══ AVAILABLE DATA
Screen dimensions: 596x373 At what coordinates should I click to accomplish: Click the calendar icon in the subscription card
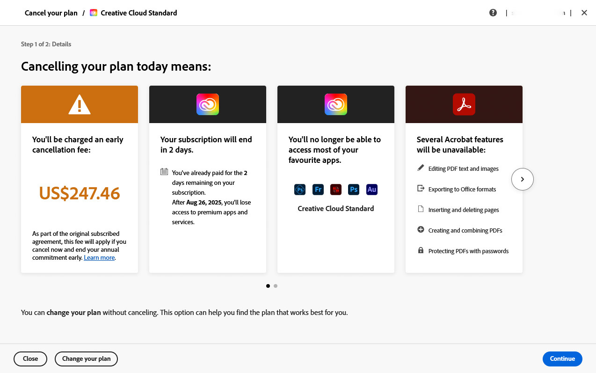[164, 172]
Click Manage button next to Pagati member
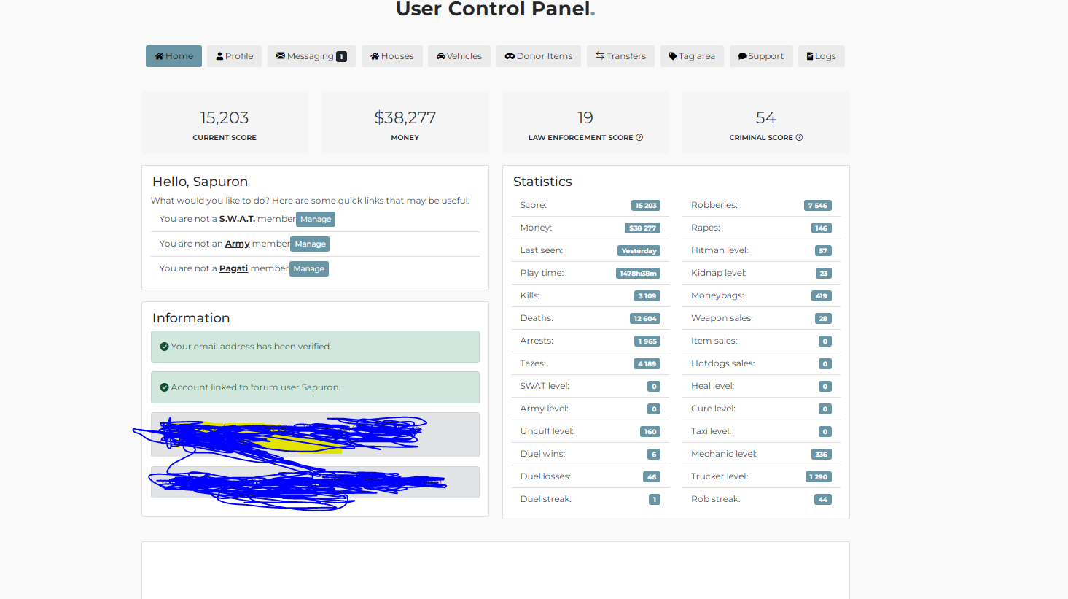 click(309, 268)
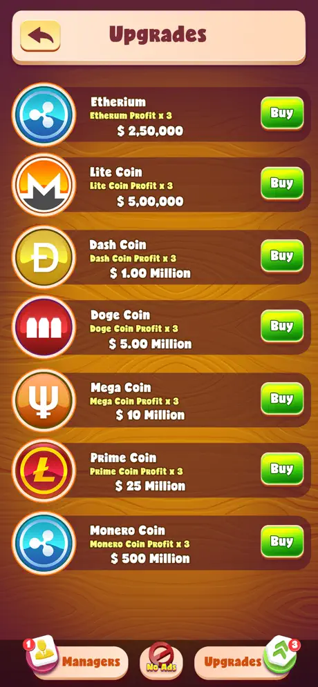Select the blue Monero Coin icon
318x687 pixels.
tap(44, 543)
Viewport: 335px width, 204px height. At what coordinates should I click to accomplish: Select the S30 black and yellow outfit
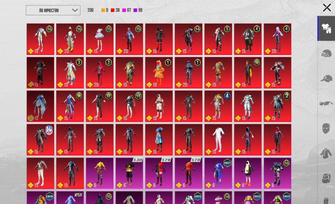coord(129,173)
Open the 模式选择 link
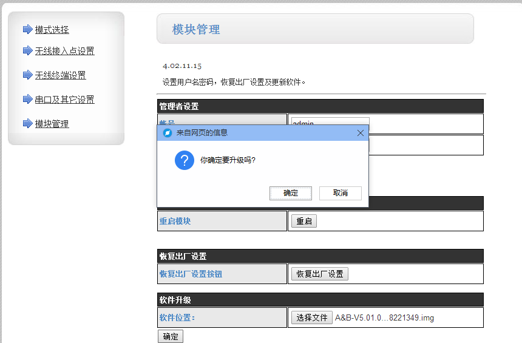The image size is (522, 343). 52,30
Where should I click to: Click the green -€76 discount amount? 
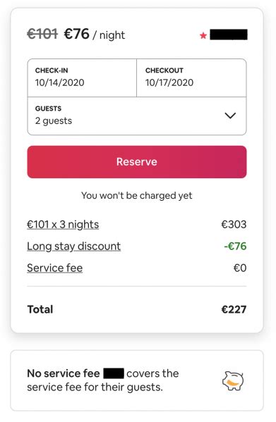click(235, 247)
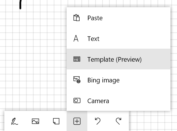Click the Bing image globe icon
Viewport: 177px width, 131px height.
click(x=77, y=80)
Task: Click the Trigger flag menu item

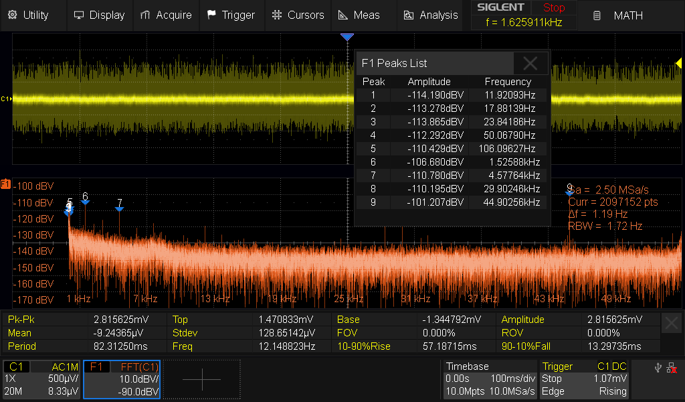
════
EXERCISE DESCRIPTION: The result should be the full material above, word for word, with its pictures omitted.

ANSWER TO THIS PROBLEM:
Screen dimensions: 596x373 At what coordinates should I click to accomplish: Click the calendar icon in the subscription card
[164, 172]
Click Manage button next to Pagati member
 click(309, 268)
Select the blue Monero Coin icon
318x687 pixels.
tap(44, 543)
Viewport: 335px width, 204px height. At what coordinates should I click to accomplish: Select the S30 black and yellow outfit
coord(129,173)
Open the 模式选择 link
The image size is (522, 343). 52,30
Where should I click to: Click the green -€76 discount amount? 
click(235, 247)
Click the Bing image globe icon
Viewport: 177px width, 131px height.
click(x=77, y=80)
Task: Click the Trigger flag menu item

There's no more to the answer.